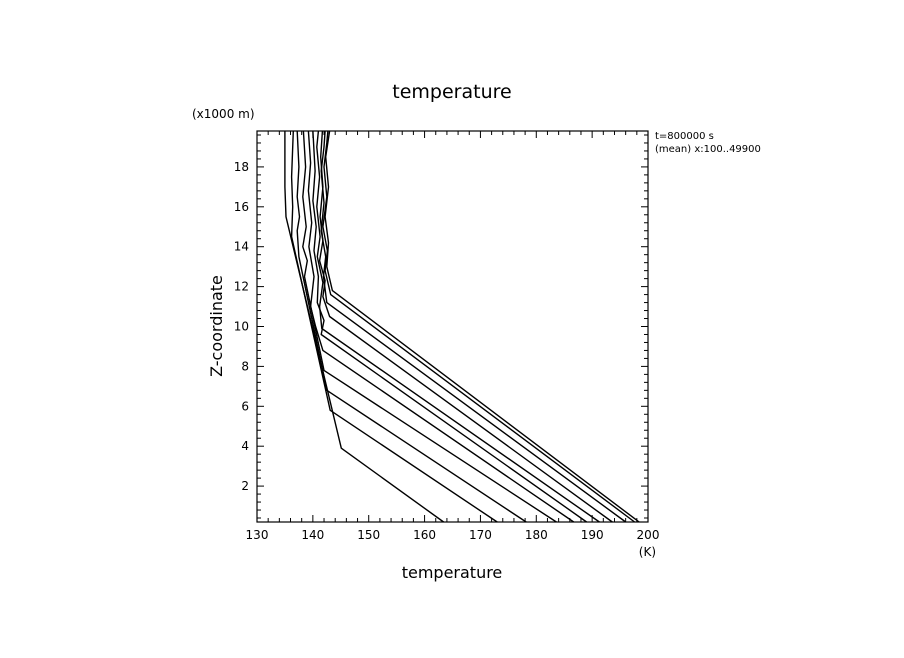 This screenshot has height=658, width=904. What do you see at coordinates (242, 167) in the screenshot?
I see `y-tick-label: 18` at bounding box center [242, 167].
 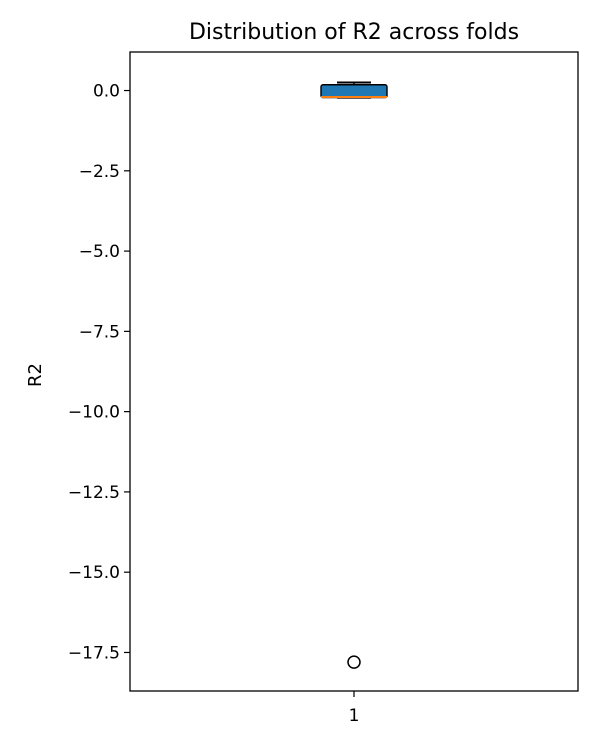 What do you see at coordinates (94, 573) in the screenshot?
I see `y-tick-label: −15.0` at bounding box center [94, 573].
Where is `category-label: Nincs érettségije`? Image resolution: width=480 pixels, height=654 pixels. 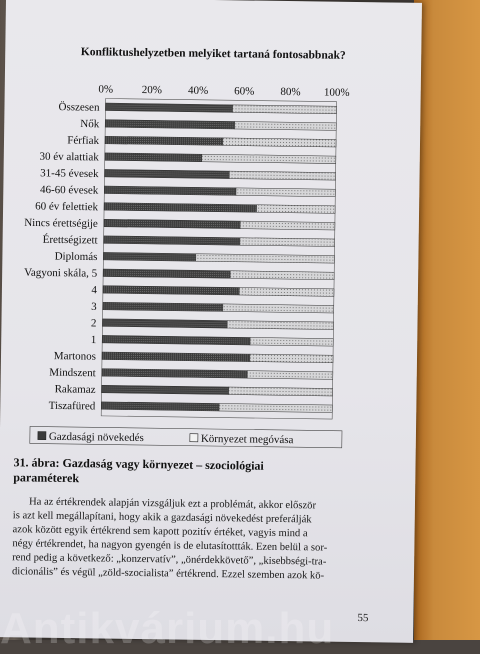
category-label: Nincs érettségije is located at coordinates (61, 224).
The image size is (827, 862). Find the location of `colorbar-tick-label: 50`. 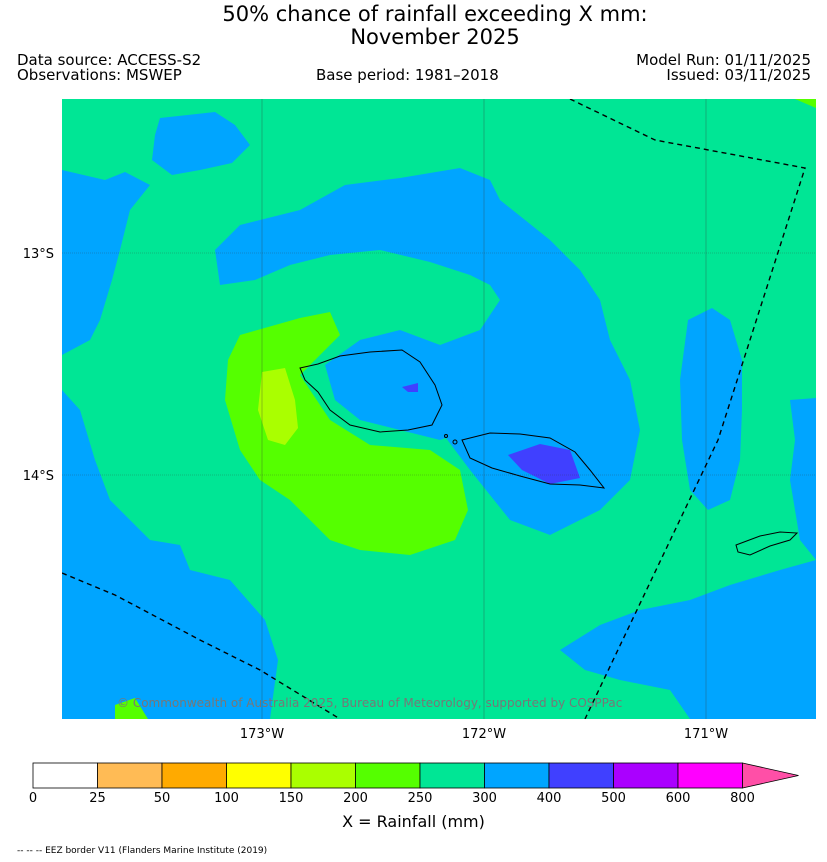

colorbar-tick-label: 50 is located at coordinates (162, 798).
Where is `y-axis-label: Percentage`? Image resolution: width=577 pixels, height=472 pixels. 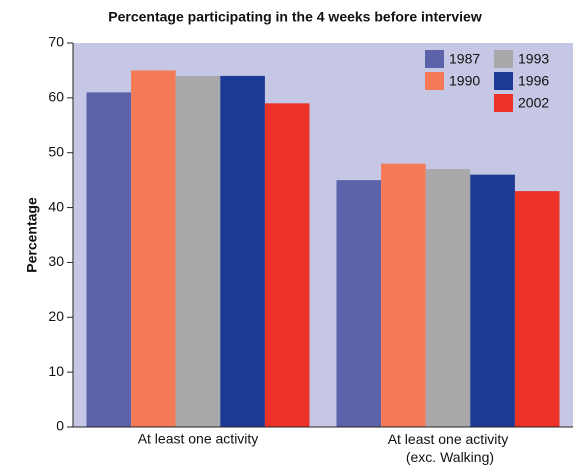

══════════

### Assignment
Please rewrite all of the lines above, replacing "Image resolution" with "Screenshot size" and leaving everything else unchanged. Omit the pictures from your answer.

### Solution to the problem
 This screenshot has height=658, width=904. What do you see at coordinates (242, 167) in the screenshot?
I see `y-tick-label: 18` at bounding box center [242, 167].
  What do you see at coordinates (94, 573) in the screenshot?
I see `y-tick-label: −15.0` at bounding box center [94, 573].
Where is `category-label: Nincs érettségije`? Screenshot size: width=480 pixels, height=654 pixels. 
category-label: Nincs érettségije is located at coordinates (61, 224).
The image size is (827, 862). Find the location of `colorbar-tick-label: 50`. 

colorbar-tick-label: 50 is located at coordinates (162, 798).
Where is `y-axis-label: Percentage`? Screenshot size: width=577 pixels, height=472 pixels. 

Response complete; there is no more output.